Around Chapter 43/44, Little Nell ends up in a townscape ravaged by overindustrialisation, poverty and riots. Wandering late, they eventually come across a ghostly, gaunt figure who invites them to stay in his workhouse. Despite the continuous racket of hammers (even late into the night) and the uncomfortable bedding, they oblige.

(Courtesy of victorian Web)
Waking later into the night, Nell strikes up conversation with their companion, who is staring intently into the maw of a furnace. He reveals himself to be an orphan, effectively raised by the sweatshop itself. He is effectively a generation raised by the misery of the industrial revolution – he has never seen the furnace go out in his entire life and feels a powerful familiar connection with the flames, which he claims to hold conversation with. He does not otherwise have any friends among his joyless human peers who mock him and certainly not the ruthless employers. He isn’t even given a name by the narrator, for he scarcely considers himself anything more than an automaton forged within this abominable machine, who is his true mother.
How metal is that?
I am surprised no-one else picks up on this. Like the derelict Mrs Havisham in Great expectations,the enigmatic ghost of Marley and even the bizarre absent Mrs Harris of (the less popular) Martin Chuzzlewit, here is dickens offering us a profoundly unsettling character in such vivid terms. This man only appears for real in two chapters, but he struck me as one of the most memorable characters in the whole piece – a poor wraith misraised by an overambitious world. It’s a touching reflection, really, of how technological development can ruin or distort people – I wish more novellists would focus on this!

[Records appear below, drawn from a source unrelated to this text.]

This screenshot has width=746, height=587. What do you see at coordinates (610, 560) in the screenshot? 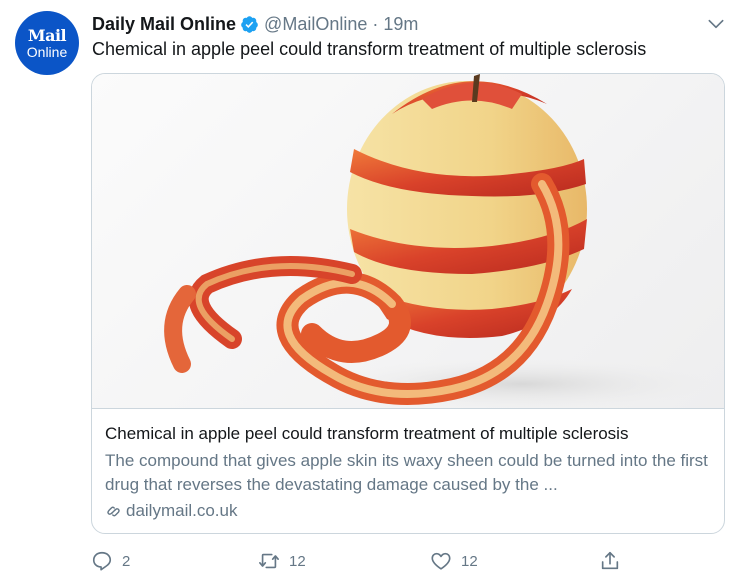
I see `share-icon` at bounding box center [610, 560].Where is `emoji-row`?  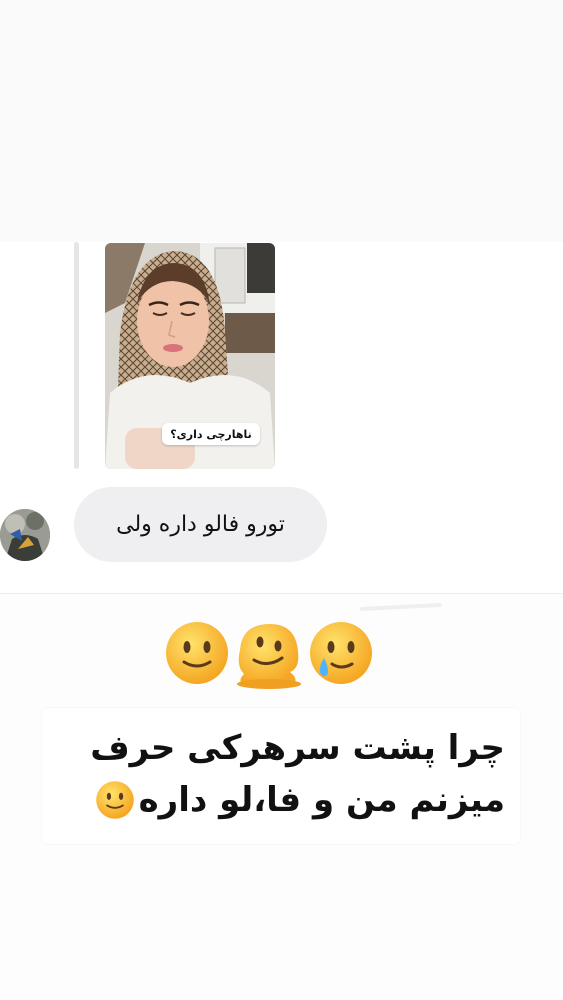 emoji-row is located at coordinates (270, 656).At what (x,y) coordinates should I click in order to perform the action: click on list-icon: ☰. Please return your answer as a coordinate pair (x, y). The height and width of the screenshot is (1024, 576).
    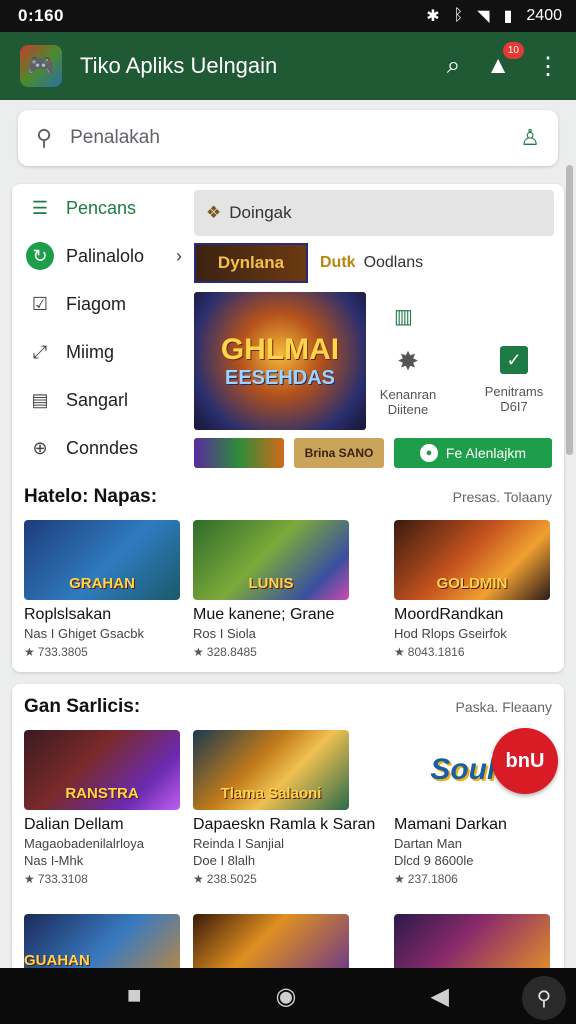
    Looking at the image, I should click on (40, 208).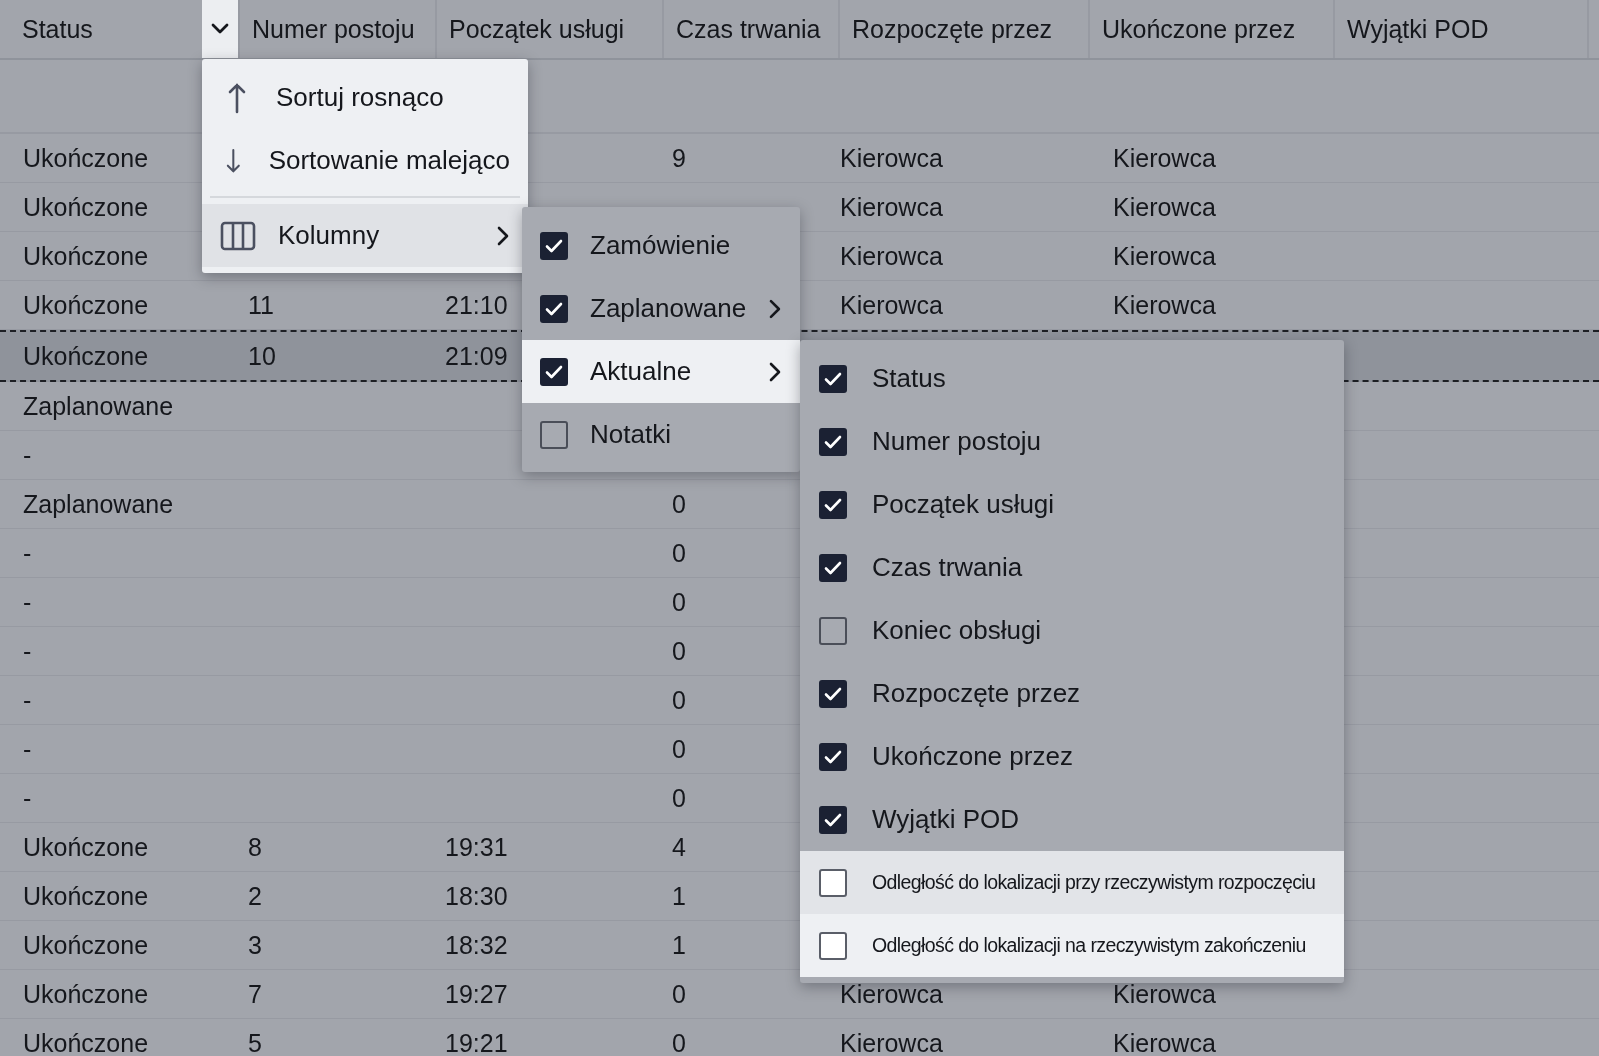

Conclusion – not underrated, but still overlooked
In conclusion, curiosity shop is weaker dickens overall. There are many books which are shorter and punchier, delivering the same quality of characters and a much better plot in less waffle. It holds water a lot less well in the modern age than many other novels, as rapturously popular it was back in the day. However, I think it’s worth gleaning over if you’ve got free time – it’s very informative to examine the writer’s less than stellar production to see how it holds up against his best. Successful writers don’t always produce perfection – sometimes they settle with mediocrity and missed opportunities.
What’s your favourite Dickens novel? If you hate Dickens – please, tell me to bugger off and review something more interesting in the comments!
May you sleep better (but not as deeply) as Nelly’s corpse tonight!